I think in terms of treating a lot of the malignancies, they’re so genetically complex that even though we say, okay, well, you have, for example, a JAK2-positive essential thrombocythemia, which is JAK2 is one of the driver mutations and essential thrombocythemia is too many platelets. Unfortunately, I probably can’t go in there and get all the JAK2 mutations in the blood system to replace them. Now, where it is making huge strides is in things like sickle cell disease and thalassemia, where there is one gene that is a problem. And even if you only replace it in 50 percent of the cells, you can really drastically change somebody’s life. So I think that it is used in certain situations and is absolutely astounding and amazing. I think it’s utility and completely eradicating cancer is going to be something that is going to take a long time to come about. But I do acknowledge that it’s making enormous strides in understanding how everything can work, because you can quickly remove something, replace it with something else, and really understand what the function of that mutation or that gene happens to be. In terms of the artificial intelligence, I’m looking forward to seeing how it can be used.

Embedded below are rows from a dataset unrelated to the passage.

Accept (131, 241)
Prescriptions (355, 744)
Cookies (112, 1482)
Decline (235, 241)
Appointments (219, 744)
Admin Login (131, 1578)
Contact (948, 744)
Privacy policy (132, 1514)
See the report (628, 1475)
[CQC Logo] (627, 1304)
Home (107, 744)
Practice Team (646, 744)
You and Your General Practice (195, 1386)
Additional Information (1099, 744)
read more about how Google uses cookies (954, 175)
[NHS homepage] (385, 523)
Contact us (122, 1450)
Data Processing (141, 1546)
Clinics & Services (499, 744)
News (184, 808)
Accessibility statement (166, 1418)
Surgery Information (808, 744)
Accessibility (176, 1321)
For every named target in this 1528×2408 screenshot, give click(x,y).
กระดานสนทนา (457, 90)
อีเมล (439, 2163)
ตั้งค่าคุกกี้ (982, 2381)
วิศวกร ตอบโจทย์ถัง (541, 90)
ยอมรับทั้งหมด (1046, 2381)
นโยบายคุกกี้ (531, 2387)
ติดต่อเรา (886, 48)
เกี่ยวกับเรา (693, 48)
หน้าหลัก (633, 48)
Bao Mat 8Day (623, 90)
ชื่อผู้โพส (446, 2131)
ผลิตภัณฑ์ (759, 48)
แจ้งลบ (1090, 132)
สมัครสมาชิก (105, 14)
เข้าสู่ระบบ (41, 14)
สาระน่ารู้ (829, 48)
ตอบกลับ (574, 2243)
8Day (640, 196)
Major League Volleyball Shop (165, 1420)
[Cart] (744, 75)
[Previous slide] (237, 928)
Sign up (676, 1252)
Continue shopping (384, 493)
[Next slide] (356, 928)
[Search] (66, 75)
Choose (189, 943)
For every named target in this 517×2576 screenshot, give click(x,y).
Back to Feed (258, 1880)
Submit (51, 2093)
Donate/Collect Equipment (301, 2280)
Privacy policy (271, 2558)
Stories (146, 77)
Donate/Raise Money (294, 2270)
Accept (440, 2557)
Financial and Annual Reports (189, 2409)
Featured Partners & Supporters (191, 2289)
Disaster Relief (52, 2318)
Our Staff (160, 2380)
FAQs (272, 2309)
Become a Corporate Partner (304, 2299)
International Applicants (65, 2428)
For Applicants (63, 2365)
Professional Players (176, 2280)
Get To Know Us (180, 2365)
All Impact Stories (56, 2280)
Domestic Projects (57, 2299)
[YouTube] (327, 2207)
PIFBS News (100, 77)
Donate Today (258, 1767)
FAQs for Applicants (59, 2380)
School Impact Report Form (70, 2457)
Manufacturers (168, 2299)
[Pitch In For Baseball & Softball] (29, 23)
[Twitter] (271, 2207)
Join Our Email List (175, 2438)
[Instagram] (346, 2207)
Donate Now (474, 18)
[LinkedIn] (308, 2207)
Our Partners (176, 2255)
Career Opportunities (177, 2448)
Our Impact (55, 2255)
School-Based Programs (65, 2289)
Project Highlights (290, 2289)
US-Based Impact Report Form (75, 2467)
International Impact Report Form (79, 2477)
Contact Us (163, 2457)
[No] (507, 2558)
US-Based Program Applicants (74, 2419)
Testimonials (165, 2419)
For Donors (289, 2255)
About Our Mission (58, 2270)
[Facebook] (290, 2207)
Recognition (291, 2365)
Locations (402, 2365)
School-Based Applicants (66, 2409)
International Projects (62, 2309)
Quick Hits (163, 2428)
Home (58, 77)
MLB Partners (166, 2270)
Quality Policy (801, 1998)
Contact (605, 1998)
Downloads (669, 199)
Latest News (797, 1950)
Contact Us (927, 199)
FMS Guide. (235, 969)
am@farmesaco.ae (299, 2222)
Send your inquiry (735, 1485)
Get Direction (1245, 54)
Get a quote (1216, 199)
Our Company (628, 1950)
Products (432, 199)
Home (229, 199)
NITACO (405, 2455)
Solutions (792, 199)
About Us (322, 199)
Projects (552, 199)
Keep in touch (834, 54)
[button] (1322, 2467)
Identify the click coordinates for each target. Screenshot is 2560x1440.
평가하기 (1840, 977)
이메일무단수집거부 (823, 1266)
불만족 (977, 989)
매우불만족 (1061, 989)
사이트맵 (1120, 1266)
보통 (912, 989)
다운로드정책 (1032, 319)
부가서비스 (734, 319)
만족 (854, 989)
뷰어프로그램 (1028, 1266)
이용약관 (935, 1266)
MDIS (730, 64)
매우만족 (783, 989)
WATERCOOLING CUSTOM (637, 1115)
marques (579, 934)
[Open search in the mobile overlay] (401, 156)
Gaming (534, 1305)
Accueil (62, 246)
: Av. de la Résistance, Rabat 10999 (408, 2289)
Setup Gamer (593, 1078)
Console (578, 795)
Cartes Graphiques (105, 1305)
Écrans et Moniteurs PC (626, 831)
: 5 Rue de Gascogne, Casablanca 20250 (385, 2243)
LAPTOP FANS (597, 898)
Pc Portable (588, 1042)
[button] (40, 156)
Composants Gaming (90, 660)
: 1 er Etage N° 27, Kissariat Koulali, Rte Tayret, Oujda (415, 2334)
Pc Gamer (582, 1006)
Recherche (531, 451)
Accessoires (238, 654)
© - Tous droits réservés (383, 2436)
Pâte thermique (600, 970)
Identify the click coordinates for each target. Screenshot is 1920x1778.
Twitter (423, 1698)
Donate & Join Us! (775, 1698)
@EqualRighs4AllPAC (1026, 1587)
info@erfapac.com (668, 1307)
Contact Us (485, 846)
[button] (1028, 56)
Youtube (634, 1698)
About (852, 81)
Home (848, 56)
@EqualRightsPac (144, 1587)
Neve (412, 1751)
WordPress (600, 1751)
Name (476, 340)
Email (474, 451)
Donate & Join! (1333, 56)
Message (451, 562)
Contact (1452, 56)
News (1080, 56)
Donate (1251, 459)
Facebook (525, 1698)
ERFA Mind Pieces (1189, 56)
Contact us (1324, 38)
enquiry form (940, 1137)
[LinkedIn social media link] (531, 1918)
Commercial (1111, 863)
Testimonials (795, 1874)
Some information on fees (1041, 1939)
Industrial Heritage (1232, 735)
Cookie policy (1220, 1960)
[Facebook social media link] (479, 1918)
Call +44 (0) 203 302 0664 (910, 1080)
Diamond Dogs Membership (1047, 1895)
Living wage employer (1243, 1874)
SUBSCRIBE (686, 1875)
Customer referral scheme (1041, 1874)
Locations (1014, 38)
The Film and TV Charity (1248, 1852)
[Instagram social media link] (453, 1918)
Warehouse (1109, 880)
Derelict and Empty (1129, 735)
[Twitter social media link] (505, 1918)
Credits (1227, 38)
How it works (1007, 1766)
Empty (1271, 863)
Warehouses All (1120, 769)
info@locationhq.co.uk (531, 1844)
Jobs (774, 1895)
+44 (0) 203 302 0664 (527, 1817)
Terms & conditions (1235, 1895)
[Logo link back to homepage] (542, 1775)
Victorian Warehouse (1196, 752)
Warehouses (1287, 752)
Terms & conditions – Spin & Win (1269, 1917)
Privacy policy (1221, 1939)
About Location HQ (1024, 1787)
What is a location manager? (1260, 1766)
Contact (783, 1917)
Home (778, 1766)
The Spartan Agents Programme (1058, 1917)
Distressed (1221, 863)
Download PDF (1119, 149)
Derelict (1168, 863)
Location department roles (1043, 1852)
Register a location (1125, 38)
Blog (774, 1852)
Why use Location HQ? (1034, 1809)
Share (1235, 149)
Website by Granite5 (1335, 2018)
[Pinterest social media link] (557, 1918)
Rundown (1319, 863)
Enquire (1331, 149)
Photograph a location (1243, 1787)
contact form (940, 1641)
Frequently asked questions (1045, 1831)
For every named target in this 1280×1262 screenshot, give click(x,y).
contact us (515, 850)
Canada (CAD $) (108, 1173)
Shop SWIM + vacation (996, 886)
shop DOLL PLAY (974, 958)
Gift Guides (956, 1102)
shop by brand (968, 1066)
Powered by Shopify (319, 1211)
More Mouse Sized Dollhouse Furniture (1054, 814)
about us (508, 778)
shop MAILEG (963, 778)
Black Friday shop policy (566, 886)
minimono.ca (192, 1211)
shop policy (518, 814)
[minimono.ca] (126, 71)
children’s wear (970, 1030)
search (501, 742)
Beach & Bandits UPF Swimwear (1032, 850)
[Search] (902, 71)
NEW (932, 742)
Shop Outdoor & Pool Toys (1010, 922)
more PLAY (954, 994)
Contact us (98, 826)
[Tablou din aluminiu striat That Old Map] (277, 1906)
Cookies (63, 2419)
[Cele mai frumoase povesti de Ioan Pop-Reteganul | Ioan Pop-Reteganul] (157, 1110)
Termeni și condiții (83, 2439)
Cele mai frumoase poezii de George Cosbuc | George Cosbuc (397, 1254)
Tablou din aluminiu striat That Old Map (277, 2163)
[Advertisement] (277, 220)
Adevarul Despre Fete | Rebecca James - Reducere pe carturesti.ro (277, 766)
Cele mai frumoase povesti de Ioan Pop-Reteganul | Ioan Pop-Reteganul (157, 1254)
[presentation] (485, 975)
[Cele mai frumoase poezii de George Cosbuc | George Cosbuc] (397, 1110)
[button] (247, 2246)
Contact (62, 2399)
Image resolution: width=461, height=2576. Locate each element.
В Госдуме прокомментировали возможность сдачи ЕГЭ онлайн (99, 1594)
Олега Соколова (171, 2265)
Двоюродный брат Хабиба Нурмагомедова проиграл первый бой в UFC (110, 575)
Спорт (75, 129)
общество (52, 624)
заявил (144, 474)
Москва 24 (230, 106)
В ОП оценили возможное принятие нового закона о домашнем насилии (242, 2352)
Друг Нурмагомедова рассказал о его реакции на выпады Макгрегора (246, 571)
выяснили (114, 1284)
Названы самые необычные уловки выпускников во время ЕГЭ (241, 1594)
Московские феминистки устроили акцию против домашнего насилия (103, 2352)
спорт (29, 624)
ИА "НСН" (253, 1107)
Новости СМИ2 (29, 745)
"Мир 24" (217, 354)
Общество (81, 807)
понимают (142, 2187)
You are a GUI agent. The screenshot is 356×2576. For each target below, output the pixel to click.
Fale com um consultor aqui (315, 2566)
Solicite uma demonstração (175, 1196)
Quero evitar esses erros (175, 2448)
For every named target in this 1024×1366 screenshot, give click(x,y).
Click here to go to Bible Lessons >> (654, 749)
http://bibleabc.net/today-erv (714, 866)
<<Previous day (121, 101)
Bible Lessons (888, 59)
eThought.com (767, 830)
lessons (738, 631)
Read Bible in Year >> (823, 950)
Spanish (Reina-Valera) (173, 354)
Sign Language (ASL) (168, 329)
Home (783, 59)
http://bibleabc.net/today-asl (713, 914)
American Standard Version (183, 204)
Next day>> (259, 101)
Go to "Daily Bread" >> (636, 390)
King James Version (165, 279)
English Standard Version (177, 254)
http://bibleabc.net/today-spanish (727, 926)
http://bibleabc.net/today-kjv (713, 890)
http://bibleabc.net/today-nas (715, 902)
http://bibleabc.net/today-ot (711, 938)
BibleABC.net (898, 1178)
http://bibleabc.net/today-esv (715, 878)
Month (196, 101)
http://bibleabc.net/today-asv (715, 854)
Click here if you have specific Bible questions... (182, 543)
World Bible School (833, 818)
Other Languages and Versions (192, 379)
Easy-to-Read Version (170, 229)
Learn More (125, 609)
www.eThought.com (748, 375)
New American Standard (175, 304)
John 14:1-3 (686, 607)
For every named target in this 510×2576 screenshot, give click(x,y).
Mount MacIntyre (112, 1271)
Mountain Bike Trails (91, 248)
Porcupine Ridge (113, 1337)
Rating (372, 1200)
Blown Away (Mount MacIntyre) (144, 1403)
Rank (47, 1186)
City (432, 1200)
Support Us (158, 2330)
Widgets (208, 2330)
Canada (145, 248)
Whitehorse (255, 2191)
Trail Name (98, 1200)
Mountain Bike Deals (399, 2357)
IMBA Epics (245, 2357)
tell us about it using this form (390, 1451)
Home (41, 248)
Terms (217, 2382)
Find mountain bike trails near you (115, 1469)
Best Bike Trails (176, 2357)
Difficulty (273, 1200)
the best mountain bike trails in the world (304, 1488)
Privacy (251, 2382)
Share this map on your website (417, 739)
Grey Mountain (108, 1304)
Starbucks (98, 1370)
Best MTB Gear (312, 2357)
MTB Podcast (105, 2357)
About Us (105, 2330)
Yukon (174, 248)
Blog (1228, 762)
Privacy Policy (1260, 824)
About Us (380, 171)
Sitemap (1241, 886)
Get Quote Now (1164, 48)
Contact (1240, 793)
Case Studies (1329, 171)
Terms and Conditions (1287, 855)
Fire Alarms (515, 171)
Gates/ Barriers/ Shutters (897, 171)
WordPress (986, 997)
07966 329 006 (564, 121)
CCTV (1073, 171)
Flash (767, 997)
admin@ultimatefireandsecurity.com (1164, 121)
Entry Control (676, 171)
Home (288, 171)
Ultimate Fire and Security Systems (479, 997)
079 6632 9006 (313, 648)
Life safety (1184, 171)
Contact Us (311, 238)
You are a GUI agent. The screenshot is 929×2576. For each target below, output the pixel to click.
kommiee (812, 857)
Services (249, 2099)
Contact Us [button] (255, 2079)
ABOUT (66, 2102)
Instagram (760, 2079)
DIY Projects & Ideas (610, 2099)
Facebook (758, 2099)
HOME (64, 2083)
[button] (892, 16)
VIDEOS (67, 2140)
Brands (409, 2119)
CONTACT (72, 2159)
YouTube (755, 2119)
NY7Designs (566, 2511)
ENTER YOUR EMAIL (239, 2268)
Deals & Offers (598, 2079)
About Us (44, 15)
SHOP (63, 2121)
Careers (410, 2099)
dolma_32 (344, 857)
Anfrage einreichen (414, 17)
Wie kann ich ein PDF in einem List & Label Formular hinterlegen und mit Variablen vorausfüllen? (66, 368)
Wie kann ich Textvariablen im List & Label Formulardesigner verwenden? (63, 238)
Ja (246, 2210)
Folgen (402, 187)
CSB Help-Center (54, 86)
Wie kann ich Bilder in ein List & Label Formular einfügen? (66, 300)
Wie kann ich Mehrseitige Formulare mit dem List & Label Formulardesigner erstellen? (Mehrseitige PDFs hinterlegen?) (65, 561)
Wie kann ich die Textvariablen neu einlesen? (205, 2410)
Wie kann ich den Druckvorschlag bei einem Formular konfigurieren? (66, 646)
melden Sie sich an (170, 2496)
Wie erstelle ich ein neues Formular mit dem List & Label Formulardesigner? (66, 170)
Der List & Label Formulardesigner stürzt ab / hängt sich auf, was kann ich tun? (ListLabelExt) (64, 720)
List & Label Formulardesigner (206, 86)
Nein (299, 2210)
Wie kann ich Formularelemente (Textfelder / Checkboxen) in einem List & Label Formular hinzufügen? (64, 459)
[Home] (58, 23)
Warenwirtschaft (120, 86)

I think it’s right. You try to find, how can I come up with the right answer? And once you think, oh, this should be easy, I should be able to look at somebody’s blood counts over the course of a year and be able to predict something. But to actually be able to do that, I think, is going to take a lot more thought. So it is something that I’m hopeful that we can all start to utilize more. I think the last thing is, is some of these really fancy ways of detecting minute amounts of diseases. I think circulating DNA, which I frankly don’t know a lot about, because I don’t treat a lot of solid tumors. But also, when I look at just bone marrow disorders, like acute leukemias, we often look for something called minimal residual disease, which is this below the microscopic level. You’re looking at like one cell out of 0.001% of the cells.
And honestly, we don’t really know how to deal with that. And I think sometimes it ends up providing more anxiety, because you have otherwise a disease that you would say, under all historical purposes, you’re in remission, this is great. And then you have this little amount of disease. And sometimes it’s good, because it can help us determine the next steps of therapy in a more effective way. But sometimes it just creates stress, and we don’t truly know the actual meaning of it.